BMC Ecology and Evolution
- Discipline: Evolutionary biology
- Language: English

Publication details
- Former name: BMC Evolutionary Biology
- History: 2001–present
- Publisher: BioMed Central
- Open access: Yes
- License: Creative Commons Attribution
- Impact factor: 3.260 (2020)

Standard abbreviations
- ISO 4: BMC Ecol. Evol.

Indexing
- BMC Ecology and Evolution
- CODEN: BEEMCV
- ISSN: 2730-7182
- OCLC no.: 1237830660
- BMC Evolutionary Biology
- CODEN: BEBMCG
- ISSN: 1471-2148
- OCLC no.: 47657384

Links
- Journal homepage; Online archive;

= BMC Ecology and Evolution =

BMC Ecology and Evolution (since January 2021), previously BMC Evolutionary Biology (2001–2020), is a peer-reviewed open access scientific journal covering all fields of evolutionary biology, including phylogenetics and palaeontology. It was established in 2001 and is part of a series of BMC journals published by BioMed Central. It was an early journal to integrate with the Dryad Digital Repository to share supplementary data, and it also organises a yearly image competition to help capture the diversity of the planet's flora and fauna.

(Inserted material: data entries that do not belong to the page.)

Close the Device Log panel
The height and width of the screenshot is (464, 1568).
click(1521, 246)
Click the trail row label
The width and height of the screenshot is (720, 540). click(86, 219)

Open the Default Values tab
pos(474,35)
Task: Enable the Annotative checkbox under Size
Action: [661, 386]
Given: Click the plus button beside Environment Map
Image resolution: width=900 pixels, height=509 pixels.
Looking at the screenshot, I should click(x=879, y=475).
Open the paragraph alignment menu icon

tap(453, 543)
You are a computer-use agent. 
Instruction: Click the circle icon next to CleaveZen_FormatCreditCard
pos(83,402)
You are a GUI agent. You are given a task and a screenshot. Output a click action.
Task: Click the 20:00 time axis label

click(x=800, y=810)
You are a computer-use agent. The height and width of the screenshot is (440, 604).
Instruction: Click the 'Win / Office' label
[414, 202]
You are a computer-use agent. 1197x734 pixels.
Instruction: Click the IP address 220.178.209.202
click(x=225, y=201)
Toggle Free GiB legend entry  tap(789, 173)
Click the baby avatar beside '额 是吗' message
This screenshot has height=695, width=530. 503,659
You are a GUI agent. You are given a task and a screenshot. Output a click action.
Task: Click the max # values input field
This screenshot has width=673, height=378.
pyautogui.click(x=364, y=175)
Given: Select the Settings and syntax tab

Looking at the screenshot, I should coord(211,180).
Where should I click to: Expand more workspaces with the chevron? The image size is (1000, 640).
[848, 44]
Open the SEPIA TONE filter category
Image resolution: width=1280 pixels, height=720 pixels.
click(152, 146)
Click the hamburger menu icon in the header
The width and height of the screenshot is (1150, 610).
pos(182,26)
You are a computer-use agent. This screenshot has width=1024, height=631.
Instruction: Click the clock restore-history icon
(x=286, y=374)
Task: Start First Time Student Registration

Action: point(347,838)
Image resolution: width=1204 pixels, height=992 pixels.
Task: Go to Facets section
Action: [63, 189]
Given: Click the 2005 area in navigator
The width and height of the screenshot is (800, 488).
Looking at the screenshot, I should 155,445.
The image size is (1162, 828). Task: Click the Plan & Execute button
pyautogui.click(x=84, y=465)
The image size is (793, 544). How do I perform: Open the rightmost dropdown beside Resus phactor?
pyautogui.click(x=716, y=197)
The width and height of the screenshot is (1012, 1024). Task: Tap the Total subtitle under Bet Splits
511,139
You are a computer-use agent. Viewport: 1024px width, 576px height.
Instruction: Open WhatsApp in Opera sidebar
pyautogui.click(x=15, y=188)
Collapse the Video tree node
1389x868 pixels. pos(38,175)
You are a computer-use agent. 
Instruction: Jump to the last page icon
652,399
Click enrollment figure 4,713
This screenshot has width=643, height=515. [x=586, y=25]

== Abstracting and indexing ==
The journal is abstracted and indexed in:

- Index Medicus/MEDLINE/PubMed
- BIOSIS Previews
- Chemical Abstracts Service
- EMBASE
- Scopus
- The Zoological Record
- CAB International
- Science Citation Index
- Current Contents/Agriculture, Biology & Environmental Sciences

According to the Journal Citation Reports, the journal has a 2020 impact factor of 3.260.